New !!

Liste par auteurs & titres dans Kronik list

vendredi 30 décembre 2022

517: 'Un jour ce sera vide' de Hugo Lindenberg

Genre : méduses et enfants échoués

Histoire
Le narrateur, un enfant de dix ans, passe l'été sur la côte normande avec sa grand-mère. Pour tromper son désœuvrement, il va sur la plage et observe les familles, les vraies familles; ce qui l'intéresse c'est de voir des parents avec leurs enfants. Mais, un jour, alors qu'il ausculte une méduse à l'aide d'un bâton, il est abordé par un autre garçon, Baptiste.


Impressions
Etonnant écho entre la BD empruntée par hasard 'Le poids des héros" et ce premier roman d'un auteur glané au petit bonheur parmi une sélection de livres faite par les bibliothécaires.

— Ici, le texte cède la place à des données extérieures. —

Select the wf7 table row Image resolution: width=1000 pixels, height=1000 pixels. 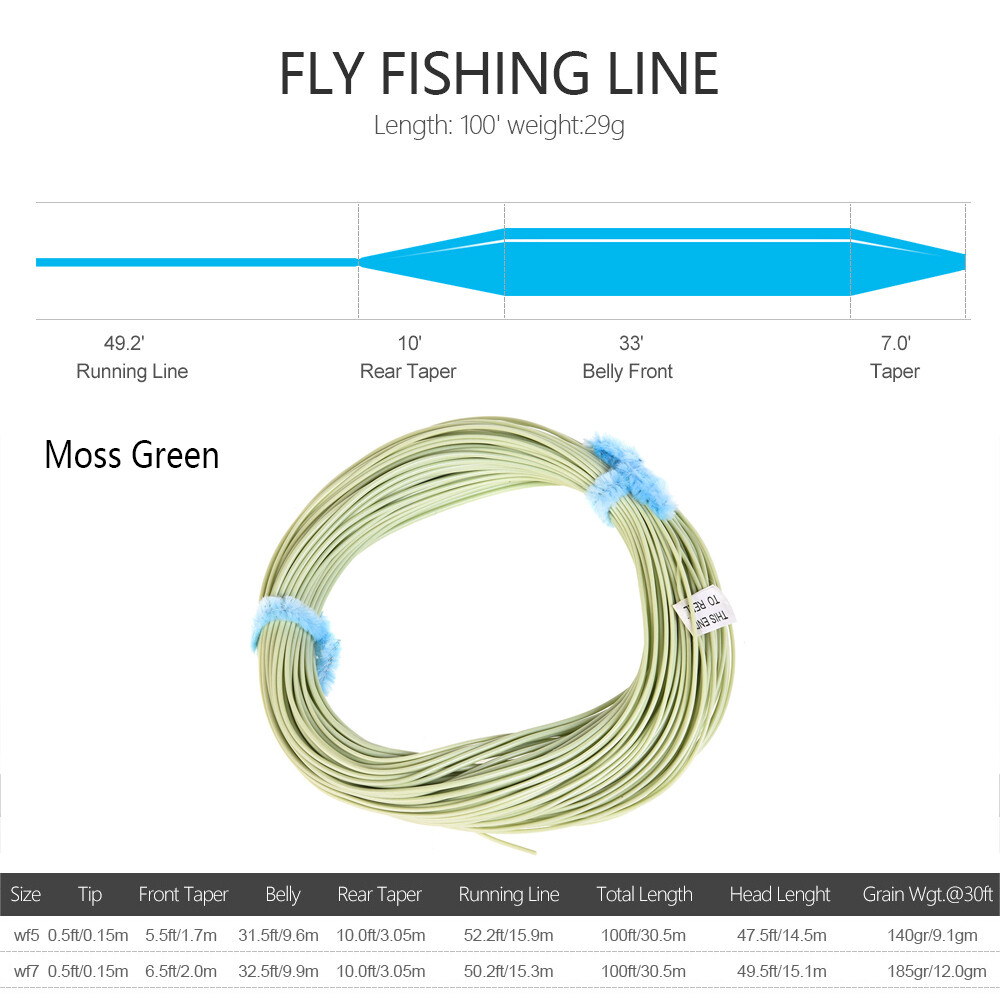click(x=500, y=971)
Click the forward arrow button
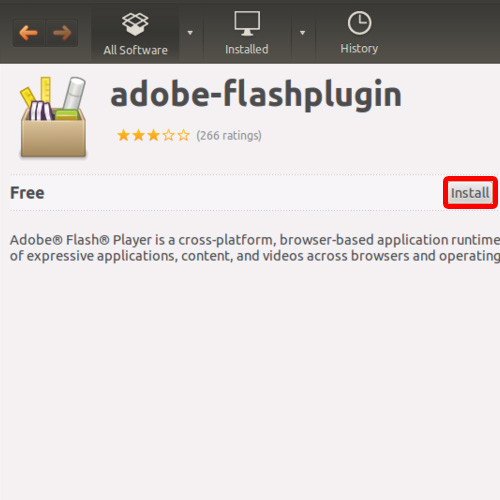The height and width of the screenshot is (500, 500). [x=62, y=33]
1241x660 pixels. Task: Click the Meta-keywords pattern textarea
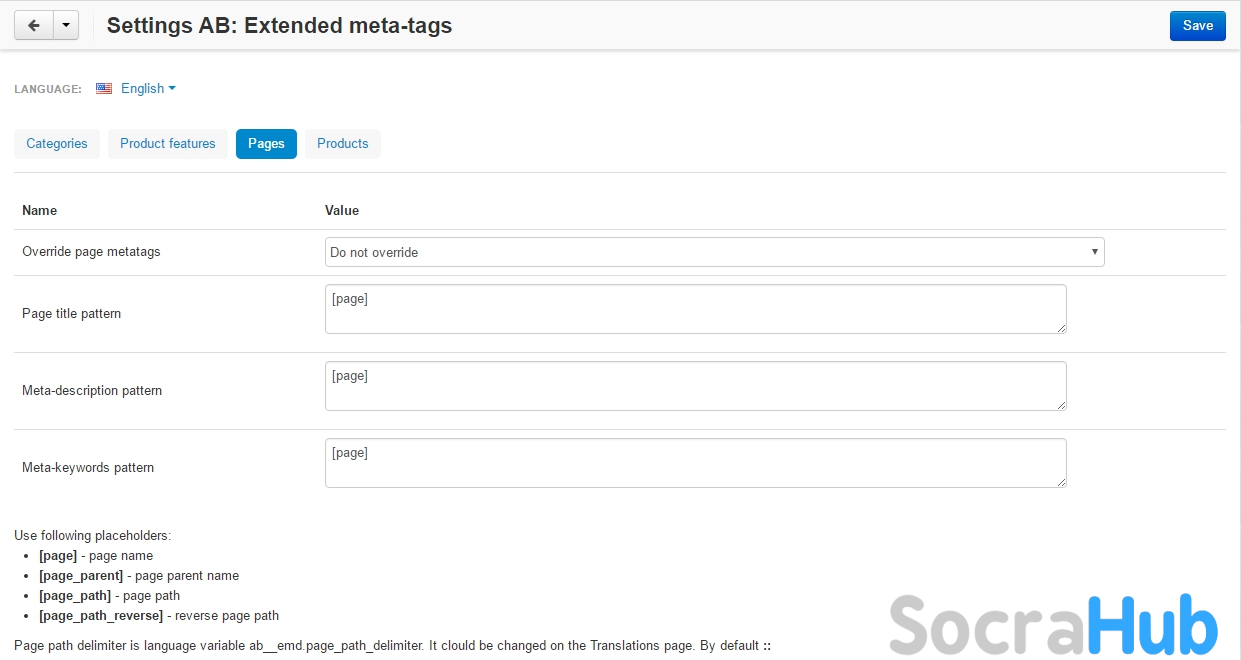pyautogui.click(x=695, y=463)
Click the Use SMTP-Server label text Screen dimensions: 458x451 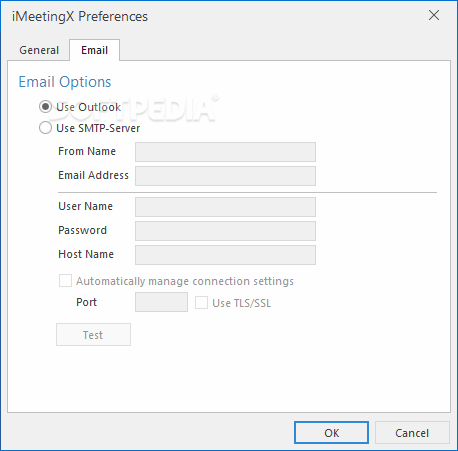tap(98, 128)
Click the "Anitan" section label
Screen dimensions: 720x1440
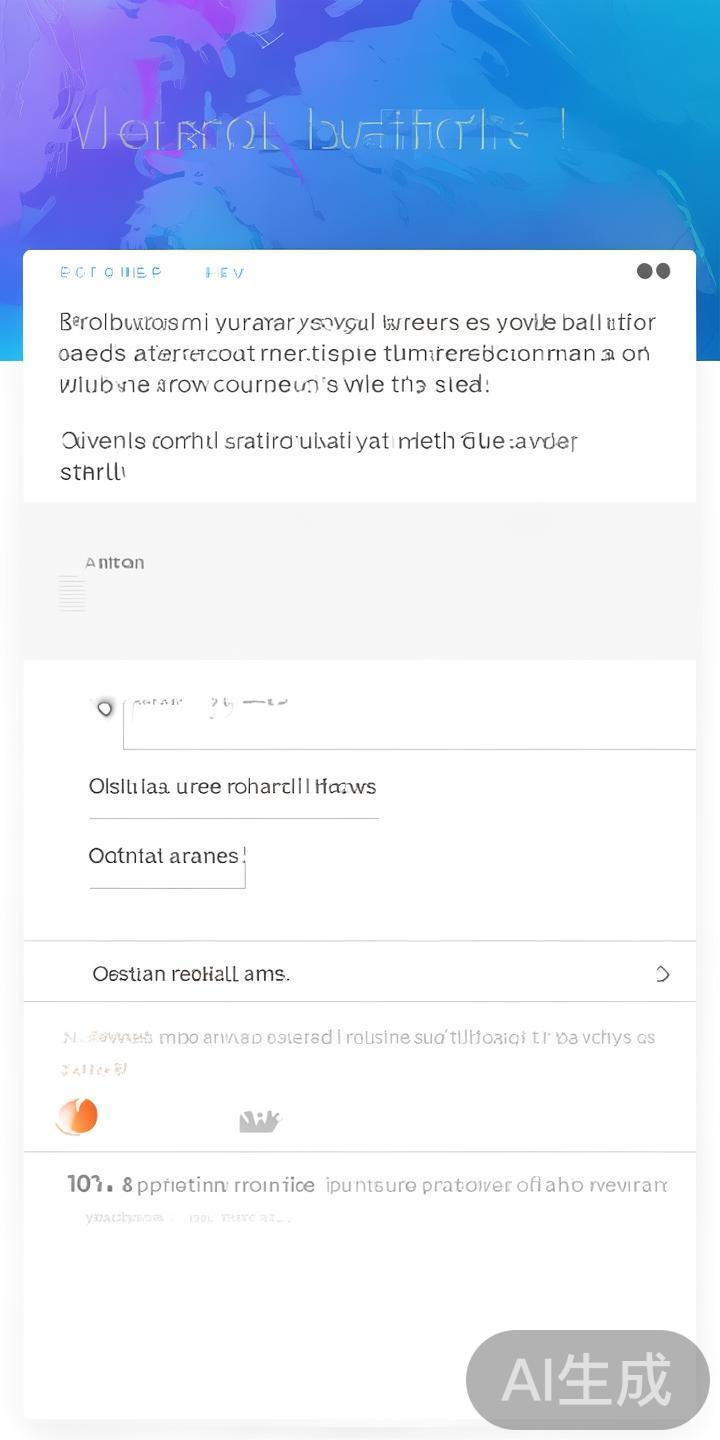tap(114, 563)
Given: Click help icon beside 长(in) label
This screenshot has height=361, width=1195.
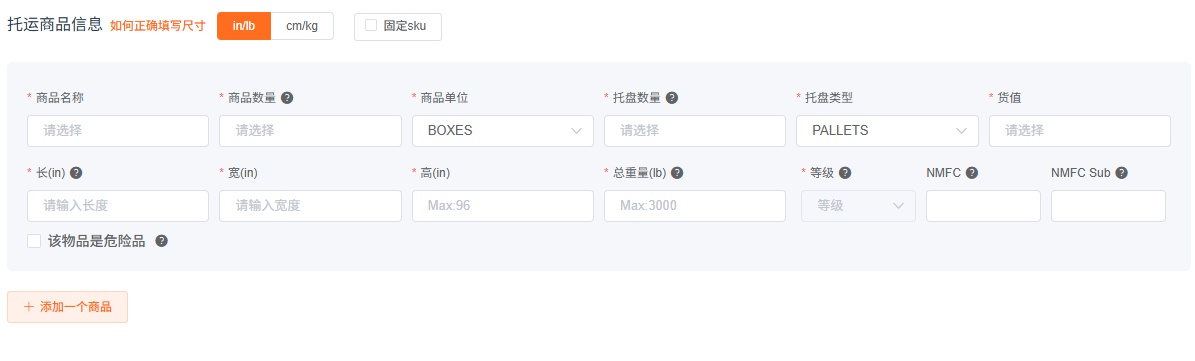Looking at the screenshot, I should [x=76, y=173].
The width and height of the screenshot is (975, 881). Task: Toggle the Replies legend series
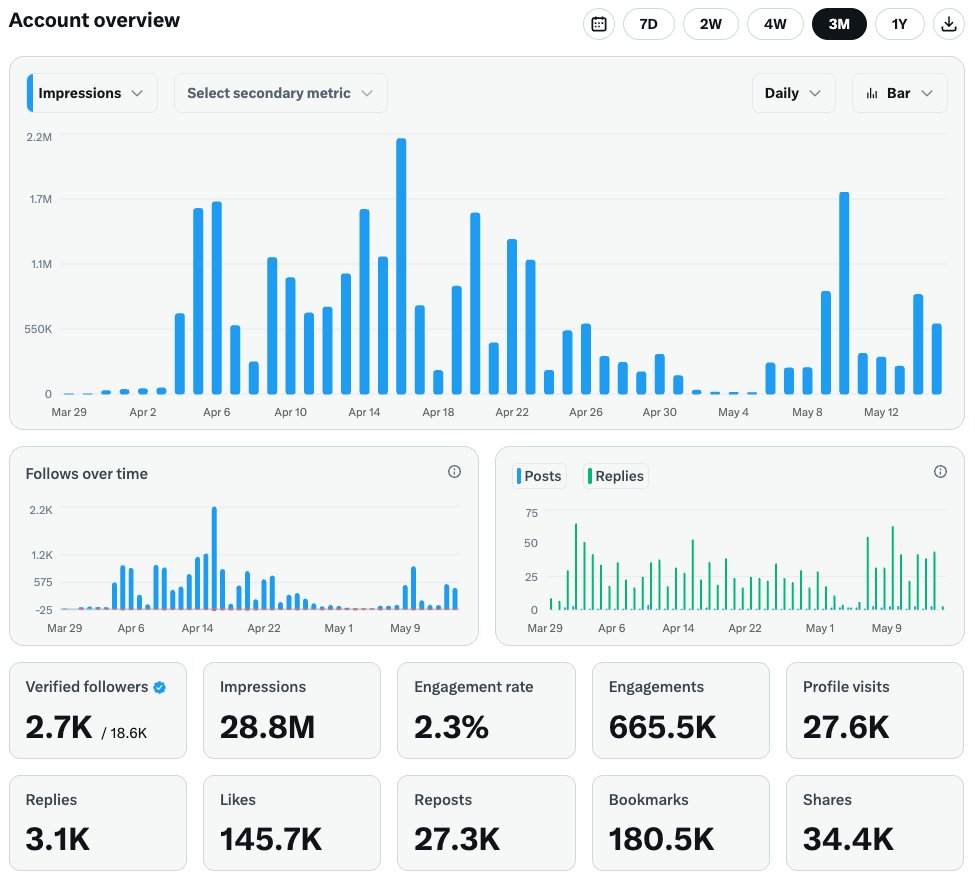point(616,476)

En premier abord ce petit récit présente une allure insignifiante : il décrit les vacances d'été d'un petit garçon à la plage (ne pas s'attendre à des événements mouvementés, on se lave, on mange, on se baigne, on joue...).
Et puis, petit à petit, l'auteur distille les secrets de cette famille démembrée, soulève le voile sur certains traumatismes de l'Histoire.
La grand-mère parle avec un fort accent évoquant ses origines polonaises que complètent des allusions aux drames causés par la folie nazie.
La disparition de la mère, dans un probable accident.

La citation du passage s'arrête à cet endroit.